Commil USA v. Cisco Systems

By: Andreas Baltatzis  |   June 2, 2015

In an entirely unsurprising decision, the Supreme Court once again overruled the Court of Appeals for the Federal Circuit (CAFC). Commil v. Cisco considers the question of “whether knowledge of, or belief in, a patent’s validity is required for induced infringement under [35 U.S.C.] § 217(b).” 575 U.S., at ___ , No. 13-896, slip op. at 6 (2015). In a 6-2 decision, the Supreme Court held that “[b]ecause infringement and validity are separate issues under the [Patent] Act, belief regarding validity cannot negate the scienter required under § 271(b).’” Id. at 9.

This decision culminated from a series of cases regarding the knowledge requirement for induced infringement under § 271(b). In DSU Medical, the CAFC held that “a patent holder must prove that once the defendants knew of the patent, they ‘actively and knowingly aid[ed] and abett[ed] another's direct infringement.’” 471 F.3d 1293, 1305 (2006). There, the foreign manufacturer of a product found to directly infringe a patent in the United States successfully defended against induced infringement by presenting noninfringement opinions indicating the manufacturer did not believe its products infringed the patent. Id. at 1307. The issue of actual knowledge of the patent itself was addressed by the Supreme Court in Global-Tech v. SEB, stating that willful blindness by the accused induced infringer is enough to show knowledge of the patent. 131 S.Ct. 2060, 2072 (2011). In Commil, the CAFC applied Global-Techto overturn a jury finding of infringement based on a “known or should have known” standard, and then proceeded to expand the holding of DSU Medical. Commil USA, LLC. V. Cisco Systems, Inc., 720 F.3d 1361, 1366–1367 (Fed. Cir. 2013). Following the rationale of DSU Medical, the CAFC held that “a good-faith belief of invalidity is evidence that may negate the specific intent to encourage another’s infringement.” Id. at 1368. After the request for en banc consideration was denied by the CAFC, the case was taken up by the Supreme Court.

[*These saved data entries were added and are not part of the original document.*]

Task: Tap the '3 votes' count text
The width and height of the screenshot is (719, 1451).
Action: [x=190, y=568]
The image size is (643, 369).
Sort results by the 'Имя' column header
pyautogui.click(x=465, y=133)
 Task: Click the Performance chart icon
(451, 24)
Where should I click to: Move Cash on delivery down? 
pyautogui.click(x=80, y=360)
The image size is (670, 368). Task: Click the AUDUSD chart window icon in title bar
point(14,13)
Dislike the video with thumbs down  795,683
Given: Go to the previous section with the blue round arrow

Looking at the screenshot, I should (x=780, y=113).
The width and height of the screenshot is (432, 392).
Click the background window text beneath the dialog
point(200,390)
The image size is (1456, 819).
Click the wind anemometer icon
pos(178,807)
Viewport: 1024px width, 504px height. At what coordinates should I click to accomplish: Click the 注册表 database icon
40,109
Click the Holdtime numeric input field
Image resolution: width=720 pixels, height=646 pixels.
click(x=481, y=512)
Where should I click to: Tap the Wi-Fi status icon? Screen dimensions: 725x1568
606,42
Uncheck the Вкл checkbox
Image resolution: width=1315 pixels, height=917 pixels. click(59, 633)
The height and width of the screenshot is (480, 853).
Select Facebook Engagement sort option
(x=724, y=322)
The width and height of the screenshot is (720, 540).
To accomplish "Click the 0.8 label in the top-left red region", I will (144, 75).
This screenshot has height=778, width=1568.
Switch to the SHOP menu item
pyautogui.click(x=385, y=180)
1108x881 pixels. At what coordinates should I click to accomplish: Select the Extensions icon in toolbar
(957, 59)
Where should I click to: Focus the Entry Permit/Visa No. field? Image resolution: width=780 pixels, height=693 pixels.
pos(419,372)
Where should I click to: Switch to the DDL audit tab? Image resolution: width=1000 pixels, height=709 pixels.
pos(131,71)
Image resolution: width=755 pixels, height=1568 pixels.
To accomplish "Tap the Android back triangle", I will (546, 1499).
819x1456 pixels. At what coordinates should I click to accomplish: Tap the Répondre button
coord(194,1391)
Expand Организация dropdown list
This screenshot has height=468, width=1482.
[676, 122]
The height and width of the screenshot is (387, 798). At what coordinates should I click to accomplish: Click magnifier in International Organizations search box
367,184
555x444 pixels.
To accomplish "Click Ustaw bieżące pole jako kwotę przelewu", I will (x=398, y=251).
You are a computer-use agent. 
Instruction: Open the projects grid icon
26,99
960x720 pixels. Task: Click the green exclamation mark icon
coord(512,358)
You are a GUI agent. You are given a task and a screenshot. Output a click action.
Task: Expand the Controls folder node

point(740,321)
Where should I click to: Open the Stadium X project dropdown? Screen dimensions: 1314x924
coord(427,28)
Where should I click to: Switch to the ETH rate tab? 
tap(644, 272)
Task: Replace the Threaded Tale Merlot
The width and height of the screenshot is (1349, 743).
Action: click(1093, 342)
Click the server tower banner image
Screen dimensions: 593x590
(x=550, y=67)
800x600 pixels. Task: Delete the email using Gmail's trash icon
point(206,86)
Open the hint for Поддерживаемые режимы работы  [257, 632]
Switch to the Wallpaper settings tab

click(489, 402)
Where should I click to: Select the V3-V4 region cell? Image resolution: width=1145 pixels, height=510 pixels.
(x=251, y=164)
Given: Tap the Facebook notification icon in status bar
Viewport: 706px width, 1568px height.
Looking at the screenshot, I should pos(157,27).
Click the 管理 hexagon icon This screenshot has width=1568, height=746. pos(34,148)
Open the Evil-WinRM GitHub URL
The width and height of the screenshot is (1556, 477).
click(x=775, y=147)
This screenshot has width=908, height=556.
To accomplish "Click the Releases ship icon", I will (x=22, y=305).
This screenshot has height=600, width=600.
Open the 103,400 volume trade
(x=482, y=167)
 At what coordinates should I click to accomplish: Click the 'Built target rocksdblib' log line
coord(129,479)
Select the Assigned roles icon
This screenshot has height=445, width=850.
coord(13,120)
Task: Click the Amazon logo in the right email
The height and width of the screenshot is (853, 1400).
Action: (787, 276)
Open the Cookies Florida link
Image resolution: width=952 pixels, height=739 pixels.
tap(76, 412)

As an initial matter, the Supreme Court reaffirmed the holding of Global-Tech, “that liability for induced infringement can only attach if the defendant knew of the patent and knew as well that ‘the induced acts constitute patent infringement.’” 575 U.S., at ___ , No. 13-896, slip op. at 6 (2015). Next, the Court held that a good-faith belief of invalidity cannot negate the knowledge of infringement required by Global-Tech because infringement and validity are separate matters under patent law. Id. at 9. First, the Court found that infringement and validity are listed in distinct sections of the Patent Act, and are expressly listed as separate defenses under 35 U.S.C. §§ 282(b)(1) and (2). Id. at 10. Second, the majority argued that allowing a good-faith belief of invalidity to negate induced infringement would lessen the statutory presumption of validity to a “drastic degree.” Id. When addressing the possibility of infringing an invalid patent, the majority stated that “invalidity is not a defense to infringement, it is a defense to liability.” Id. at 11. The Court then listed practical reasons not to create a defense based on a good-faith belief in invalidity, including: 1) the ability of the accused inducer to obtain a ruling on invalidity by filing a DJ, IPR or Ex Parte Reexamination; 2) increasing litigation burdens by incentivizing myriad theories of invalidity in order to meet a standard of belief in invalidity; and 3) confusing the jury with arguments of belief regarding invalidity as opposed to actual invalidity. Id. at 12. The Court then drew parallels to other aspects of law including: 1) tortious interference with a contract (belief in invalidity is irrelevant); 2) trespass (committed despite belief in legal right to enter); and 3) criminal law (mistake of law is no defense). Id. at 13. Finally, in an aside that indicates the Supreme Court’s current sensitivity to the public debate on patent law, the Court addressed the effect of the decision on patent trolls (where none was involved), stating that patent trolls are best addressed by sanctions under Rule 11 for frivolous litigation or fee shifting under 35 U.S.C. § 285 and the Court’s decision inOctane Fitness. Id. at 14

The dissent by Justice Scalia sharply disagreed with the decision stating that “[t]o talk of infringing an invalid patent is to talk nonsense.” Id. dissent at 1. “Because only valid patents can be infringed, anyone with a good-faith belief in a patent’s invalidity necessarily believes the patent cannot be infringed. And it is impossible for anyone who believes that a patent cannot be infringed to induce actions that he knows will infringe it.” Id. at 1–2 (emphasis in original).